Agro-Gentechnik ist unnötig und gefährlich. BÜNDNIS 90/DIE GRÜNEN kämpfen für ein agro-gentechnikfreies Sachsen-Anhalt. Wir fordern den völligen Verzicht auf den Anbau gentechnisch veränderter Pflanzen. Die übergroße Mehrheit der Menschen in unserem Land lehnt gentechnisch veränderte Lebensmittel ab. Auch die Mehrzahl der Bäuerinnen und Bauern sieht das so, da sie Angst haben, Saat und Ernte nicht mehr verkaufen zu können und abhängig zu werden von multinationalen Konzernen. Auch die Imker, die einen wichtigen Beitrag zum Erhalt unserer Kulturlandschaft leisten, sind in ihrer Existenz bedroht.
Sachsen-Anhalt soll sich an freiwilligen gentechnikfreien Regionen beteiligen und diese unterstützen.

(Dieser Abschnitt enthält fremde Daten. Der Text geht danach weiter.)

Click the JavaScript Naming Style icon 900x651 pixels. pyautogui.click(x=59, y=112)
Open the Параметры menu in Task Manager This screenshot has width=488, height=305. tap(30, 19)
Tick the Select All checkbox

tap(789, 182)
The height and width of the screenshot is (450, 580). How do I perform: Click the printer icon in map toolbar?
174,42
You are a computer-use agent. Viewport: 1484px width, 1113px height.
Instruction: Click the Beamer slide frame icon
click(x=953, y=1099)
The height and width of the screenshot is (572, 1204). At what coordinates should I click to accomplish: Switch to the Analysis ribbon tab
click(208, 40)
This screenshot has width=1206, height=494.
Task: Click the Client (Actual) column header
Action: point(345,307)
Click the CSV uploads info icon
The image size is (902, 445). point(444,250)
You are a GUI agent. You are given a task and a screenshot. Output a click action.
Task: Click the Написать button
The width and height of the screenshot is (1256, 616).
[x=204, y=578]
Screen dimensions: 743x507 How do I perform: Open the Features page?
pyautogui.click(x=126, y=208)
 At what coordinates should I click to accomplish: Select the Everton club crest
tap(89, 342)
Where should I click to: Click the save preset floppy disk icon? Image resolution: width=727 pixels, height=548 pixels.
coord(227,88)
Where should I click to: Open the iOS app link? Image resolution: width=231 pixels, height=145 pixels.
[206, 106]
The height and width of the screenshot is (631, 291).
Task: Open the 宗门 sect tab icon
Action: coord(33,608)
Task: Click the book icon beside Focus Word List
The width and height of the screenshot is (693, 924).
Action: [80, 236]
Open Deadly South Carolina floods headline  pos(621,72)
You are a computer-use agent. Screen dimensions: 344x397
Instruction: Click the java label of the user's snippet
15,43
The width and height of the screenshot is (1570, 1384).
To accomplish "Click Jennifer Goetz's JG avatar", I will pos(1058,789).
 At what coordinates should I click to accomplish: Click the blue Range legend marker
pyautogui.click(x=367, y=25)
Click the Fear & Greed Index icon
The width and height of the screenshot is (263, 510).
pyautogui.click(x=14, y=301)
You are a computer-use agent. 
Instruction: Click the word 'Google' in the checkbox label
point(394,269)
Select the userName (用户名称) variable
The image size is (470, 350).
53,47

Solange EU-Recht einer Ausrufung eines gentechnikfreien Sachsen-Anhalts entgegensteht, wollen wir nach dem Vorbild von Brandenburg einen Mindestabstand zwischen dem Anbau genetisch veränderter Organismen und Naturschutzgebieten von mindestens 800 Metern durchsetzen. Landwirte und Lebensmittelproduzenten, die auf den Einsatz von gentechnisch veränderten Futtermitteln verzichten oder Produkte mit dem Kennzeichen "ohne Gentechnik" herstellen, sollen unterstützt werden, zum Beispiel durch Starthilfen bei der Direktvermarktung. Landwirte brauchen aber auch längerfristig einen Anreiz, auf Gentechnik beim Anbau ihrer Produkte zu verzichten.
BÜNDNIS 90/DIE GRÜNEN wollen einen deutlich stärkeren Anteil von Bioenergien.
Wenn der Anbau nachhaltig erfolgt, sehen wir gute Möglichkeiten für den Landwirt als Energiewirt. Wir sind uns aber auch bewusst, dass technische Verfahren der Solarenergienutzung einen vielfach höheren Flächenwirkungsgrad haben, bereits versiegelte Flächen einer zusätzlichen Nutzung zu zuführen und daher vor allem für die reine Energieerzeugung zu bevorzugen sind. Wir brauchen Konzepte, die mit dem Naturschutz abgestimmt sind und Akzeptanz in der Bevölkerung finden. Auch muss eine Flächenkonkurrenz mit dem Anbau von hochwertigen Nahrungsmitteln, die für uns unbedingte Priorität haben, und insbesondere eine Verdrängung des ökologischen Landbaus aus der Fläche ausgeschlossen sein. Wichtige Kriterien sind für uns die Einhaltung einer Fruchtfolge, keine Monokulturen, der Verzicht auf Gentechnik, kein Umbruch von Grünland und die Erhaltung der biologischen Vielfalt.